[Date Prev][Date Next][Thread Prev][Thread Next][Date Index][Thread Index]

20050420: LDM scour issue and computer lock-up



Gabriel,

> To: address@hidden
> From: "Gabriel Langbauer" <address@hidden>
> Subject: LDM - 2 seperate problems (on 2 machines): scour issue and computer 
> lock up
> Organization: UCAR/Unidata
> Keywords: 200504191903.j3JJ3u4n010376

The above message contained the following:

> Institution: Ohio State University
> Package Version: 6.1.0
> Operating System: RedHat enterprise linux v. 3
> Hardware Information: dell xeon processor
> Inquiry: Hello,
> 
> Here at Ohio State we've started to experience a problem where our
> system completely locks up occasionally.  When this occurs, LDM crashes
> and gempak no longer gets called from the crontab.  I've attached a log
> file from one of the days in question (both a full and a short
> version).

The complete logfile is full of entries like this

    Apr 19 13:44:36 twister eldm[29563]: Desired product class: 
20050419124436.926 TS_ENDT {{PCWS,  "^FSL\.NetCDF\.ACARS\.QC\."}} 
    Apr 19 13:44:36 twister eldm[29563]: ERROR: requester6.c:455; 
ldm_clnt.c:286: nu
    llproc_6 failure to eldm.fsl.noaa.gov; ldm_clnt.c:142: RPC: Unable to 
receive; errno = Connection reset by peer 

which means that the LDM on host Twister is unable to receive
data-product of feedtype PCWS from host eldm.fsl.noaa.gov because that
system keeps closing the connection.  Therefore, Twister's LDM should
either stop requesting that data (in order to unclutter the logfile) or
you should contact eldm.fsl.noaa.gov's LDM administrator to correct the
problem.

> The short version has been egrep'd for the following
> expressions:
> 
> pnga2area
> eldm\[29563\]: Desired
> eldm\[29563\]: ERROR
> 
> I have also attached the short version of the previous days log file.
> 
> Other log files show that the crontab stopped calling programs sometime
> between 9:19 and 9:49

The last entry in that time period:

    Apr 19 09:32:22 twister pqact[29562]: pbuf_flush 9: time elapsed 4.275043 

indicates that the LDM system was still running at 09:32:22.

I interpret the logfile entries as indicating that the LDM system
crashed, leaving the writer-counter of the product-queue at 12.
Sometime between 18:24:45 and 18:25:10 the writer-counter was forced to
zero (no doubt using "pqcheck -F").

When a computer crashes, I recommend deleting and recreating the
product-queue ("ldmadmin delqueue && ldmadmin mkqueue -f").  Otherwise,
the product-queue might be corrupt and you'll never know until something
inexplicable happens.

> Seperatly, I've built another ldm on another machine (PC running Fedora
> Core 2) to host the AIDD for the Byrd Center.  However, my scour script
> isn't working.  I get the following error when I run scour:  Couldn't
> discover meaning of '-mtime' argument of find(1)

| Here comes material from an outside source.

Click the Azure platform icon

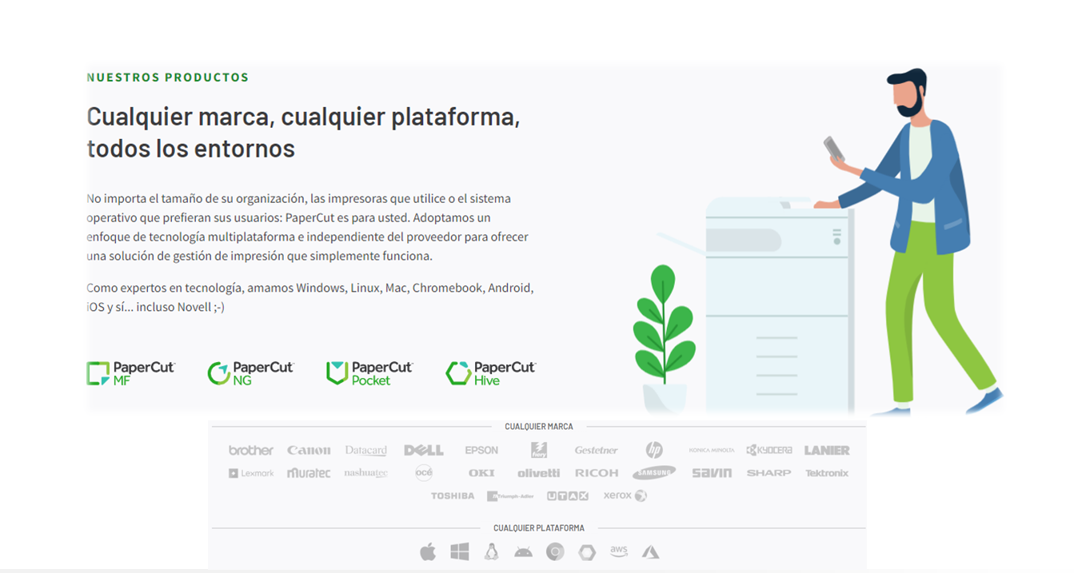(650, 551)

Interesting.  Unfortunately, the meaning of the "-mtime" option of the
find(1) utility isn't specified exactly by the UNIX standard and it
actually behaves differently on different systems. scour(1), therefore,
attempts to discover the exact meaning of the "-mtime" option before
using it.  Apparently, on your system, it can't.

Please execute the following sh(1) script as the LDM user on the system
in question to acertain the problem:

    dayOffsetName=scour_$$
    cd /tmp
    if find . \! -name . -prune -mtime 0 -name $dayOffsetName \
                | grep $dayOffsetName >/dev/null; then
        echo DAY_OFFSET=1
    elif find . \! -name . -prune -mtime 1 -name $dayOffsetName \
                | grep $dayOffsetName >/dev/null; then
        echo DAY_OFFSET=0
    else
        echo "Couldn't discover meaning of '-mtime' argument of find(1)"
        exit 1
    fi

> Any help on these issues would be greatly appreciated.

Regards,
Steve Emmerson

> NOTE: All email exchanges with Unidata User Support are recorded in the
> Unidata inquiry tracking system and then made publicly available
> through the web.  If you do not want to have your interactions made
> available in this way, you must let us know in each email you send to us.